Il caldo può dipendere anche dall’umidità

Quando in casa ci sono temperature elevate, la sensazione di disagio non dipende soltanto dai gradi indicati dal termometro e dal condizionatore che non rinfresca. L’umidità ha un ruolo importante nella percezione del caldo: un ambiente molto umido può risultare afoso anche quando la temperatura non è particolarmente alta.

In queste situazioni può essere utile utilizzare la funzione dry, cioè la modalità di deumidificazione presente nella maggior parte dei climatizzatori moderni. Durante il processo di raffreddamento, infatti, l’aria passa attraverso una superficie fredda e parte del vapore acqueo condensa, contribuendo a ridurre l’umidità dell’ambiente.

La modalità deumidificatore non deve però essere considerata automaticamente la soluzione migliore in ogni situazione. Il suo funzionamento varia in base al modello e alle condizioni dell’ambiente: quando la temperatura è già relativamente bassa, per esempio, la deumidificazione può risultare meno efficace.

Un altro errore: ignorare filtri e manutenzione

Se il climatizzatore è acceso ma dallo split esce poca aria o l’aria non è sufficientemente fredda, è importante controllare innanzitutto i filtri.
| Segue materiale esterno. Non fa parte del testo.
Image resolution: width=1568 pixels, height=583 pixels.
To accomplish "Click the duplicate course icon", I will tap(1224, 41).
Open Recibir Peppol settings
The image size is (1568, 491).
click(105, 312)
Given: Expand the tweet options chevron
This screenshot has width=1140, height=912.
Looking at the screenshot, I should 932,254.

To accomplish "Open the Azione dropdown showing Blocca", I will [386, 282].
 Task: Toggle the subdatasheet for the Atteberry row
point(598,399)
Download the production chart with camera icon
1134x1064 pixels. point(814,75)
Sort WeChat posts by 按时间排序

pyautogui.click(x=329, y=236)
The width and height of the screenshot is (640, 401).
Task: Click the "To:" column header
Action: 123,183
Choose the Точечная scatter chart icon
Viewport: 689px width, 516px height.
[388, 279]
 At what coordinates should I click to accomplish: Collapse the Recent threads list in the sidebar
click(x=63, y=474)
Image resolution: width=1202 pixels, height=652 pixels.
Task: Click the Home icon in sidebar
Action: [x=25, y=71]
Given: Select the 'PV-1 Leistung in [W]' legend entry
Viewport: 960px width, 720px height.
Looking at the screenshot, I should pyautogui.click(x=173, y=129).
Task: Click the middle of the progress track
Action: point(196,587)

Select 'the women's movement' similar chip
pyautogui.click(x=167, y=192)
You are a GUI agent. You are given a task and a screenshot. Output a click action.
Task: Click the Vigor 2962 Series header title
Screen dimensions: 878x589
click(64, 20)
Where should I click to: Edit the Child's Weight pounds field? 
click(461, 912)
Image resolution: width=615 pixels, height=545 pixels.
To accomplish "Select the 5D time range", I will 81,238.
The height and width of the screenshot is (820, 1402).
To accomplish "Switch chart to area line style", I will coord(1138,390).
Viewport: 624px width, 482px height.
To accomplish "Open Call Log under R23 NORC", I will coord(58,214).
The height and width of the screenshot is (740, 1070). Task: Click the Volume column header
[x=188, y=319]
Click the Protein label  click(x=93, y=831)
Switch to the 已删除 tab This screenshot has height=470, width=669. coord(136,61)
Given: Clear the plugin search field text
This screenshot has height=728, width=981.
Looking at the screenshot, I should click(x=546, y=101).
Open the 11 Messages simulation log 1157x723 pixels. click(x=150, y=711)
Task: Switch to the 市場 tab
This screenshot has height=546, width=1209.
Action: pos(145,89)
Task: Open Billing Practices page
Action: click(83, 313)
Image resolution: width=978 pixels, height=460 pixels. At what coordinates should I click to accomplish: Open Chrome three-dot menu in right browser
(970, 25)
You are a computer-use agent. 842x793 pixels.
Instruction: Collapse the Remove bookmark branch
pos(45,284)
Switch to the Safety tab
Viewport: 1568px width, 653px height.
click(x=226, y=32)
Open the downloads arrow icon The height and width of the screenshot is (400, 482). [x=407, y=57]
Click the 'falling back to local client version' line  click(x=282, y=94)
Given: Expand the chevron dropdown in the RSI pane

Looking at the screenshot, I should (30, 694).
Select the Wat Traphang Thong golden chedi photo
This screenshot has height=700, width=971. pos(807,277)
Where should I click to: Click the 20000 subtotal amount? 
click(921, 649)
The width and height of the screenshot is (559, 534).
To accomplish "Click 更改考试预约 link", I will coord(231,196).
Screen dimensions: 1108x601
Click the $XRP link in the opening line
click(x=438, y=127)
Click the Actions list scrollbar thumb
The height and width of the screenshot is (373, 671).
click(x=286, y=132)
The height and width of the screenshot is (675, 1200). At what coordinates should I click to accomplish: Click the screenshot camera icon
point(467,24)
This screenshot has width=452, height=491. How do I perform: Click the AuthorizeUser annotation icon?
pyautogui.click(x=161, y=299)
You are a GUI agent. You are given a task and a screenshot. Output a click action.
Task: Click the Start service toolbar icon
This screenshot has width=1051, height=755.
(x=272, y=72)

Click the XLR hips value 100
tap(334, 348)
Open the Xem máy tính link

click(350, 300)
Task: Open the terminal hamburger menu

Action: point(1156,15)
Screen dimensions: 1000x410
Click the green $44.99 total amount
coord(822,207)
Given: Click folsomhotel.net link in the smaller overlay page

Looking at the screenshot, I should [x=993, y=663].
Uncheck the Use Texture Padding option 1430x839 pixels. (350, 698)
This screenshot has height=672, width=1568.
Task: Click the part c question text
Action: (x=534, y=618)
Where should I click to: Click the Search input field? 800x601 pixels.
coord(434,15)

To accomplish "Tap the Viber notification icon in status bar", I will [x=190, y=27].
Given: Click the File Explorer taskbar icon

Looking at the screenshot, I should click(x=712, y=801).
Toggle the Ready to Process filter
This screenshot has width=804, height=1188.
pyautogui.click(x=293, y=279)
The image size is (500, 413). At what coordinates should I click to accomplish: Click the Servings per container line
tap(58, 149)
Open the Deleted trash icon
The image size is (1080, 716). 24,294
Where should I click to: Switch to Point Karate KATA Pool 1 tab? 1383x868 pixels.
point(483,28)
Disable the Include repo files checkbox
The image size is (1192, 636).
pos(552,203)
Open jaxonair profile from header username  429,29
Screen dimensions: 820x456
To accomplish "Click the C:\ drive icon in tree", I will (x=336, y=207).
Polvere e residui possono ostacolare il passaggio dell’aria e ridurre sensibilmente le prestazioni dell’apparecchio.

Anche l’unità esterna ha bisogno di attenzione. Una batteria condensante sporca o ostruita può compromettere lo scambio di calore e rendere meno efficiente il sistema. La manutenzione periodica è quindi fondamentale soprattutto quando il climatizzatore viene utilizzato per molte ore ogni giorno.

Se invece la macchina continua a funzionare senza riuscire a raffreddare, potrebbe esserci un problema al circuito frigorifero, al compressore, alle ventole, agli scambiatori o ai sensori. In presenza di un guasto non è consigliabile improvvisare interventi sul circuito refrigerante: è necessario rivolgersi a un tecnico qualificato. Anche i manuali di assistenza dei produttori indicano che un apparecchio acceso ma incapace di raffreddare può richiedere un controllo professionale, compresa la verifica di eventuali perdite di refrigerante.

Finestre e tende possono fare la differenza

C’è poi un aspetto che spesso viene trascurato: il condizionatore non può compensare indefinitamente il calore che entra dall’esterno. Durante le ore più calde è quindi utile tenere chiuse persiane, tapparelle o tende nelle stanze esposte direttamente al sole.

Ridurre l’irraggiamento significa diminuire il calore che si accumula su pareti, pavimenti, mobili e superfici vetrate, alleggerendo il lavoro del climatizzatore. Anche limitare l’utilizzo nelle ore più calde di apparecchi che producono calore, come forno e asciugatrice, può contribuire a mantenere più vivibile l’ambiente.

Non lasciare il condizionatore al massimo per ore

Un’altra abitudine poco efficiente consiste nel lasciare il climatizzatore acceso tutto il giorno, anche quando non c’è nessuno in casa. Una soluzione più razionale può essere utilizzare il timer o la programmazione, così da far partire l’apparecchio poco prima del rientro.

Programmare l’accensione con un certo anticipo permette di evitare sia di raffreddare inutilmente una casa vuota che di arrivare in un ambiente rovente costringendo poi il climatizzatore a lavorare al massimo.

In definitiva, quando il condizionatore sembra acceso ma non raffredda, non bisogna pensare subito a un guasto. Prima conviene verificare modalità di funzionamento, temperatura impostata, filtri, circolazione dell’aria e schermatura dal sole. Se dopo questi controlli l’apparecchio continua a non produrre aria sufficientemente fredda, allora è il momento di chiedere l’intervento di un professionista.

Il vero obiettivo, soprattutto durante le giornate più torride, non è trasformare casa in un frigorifero, ma raggiungere una temperatura confortevole e gestire contemporaneamente l’umidità, evitando di consumare energia inutilmente.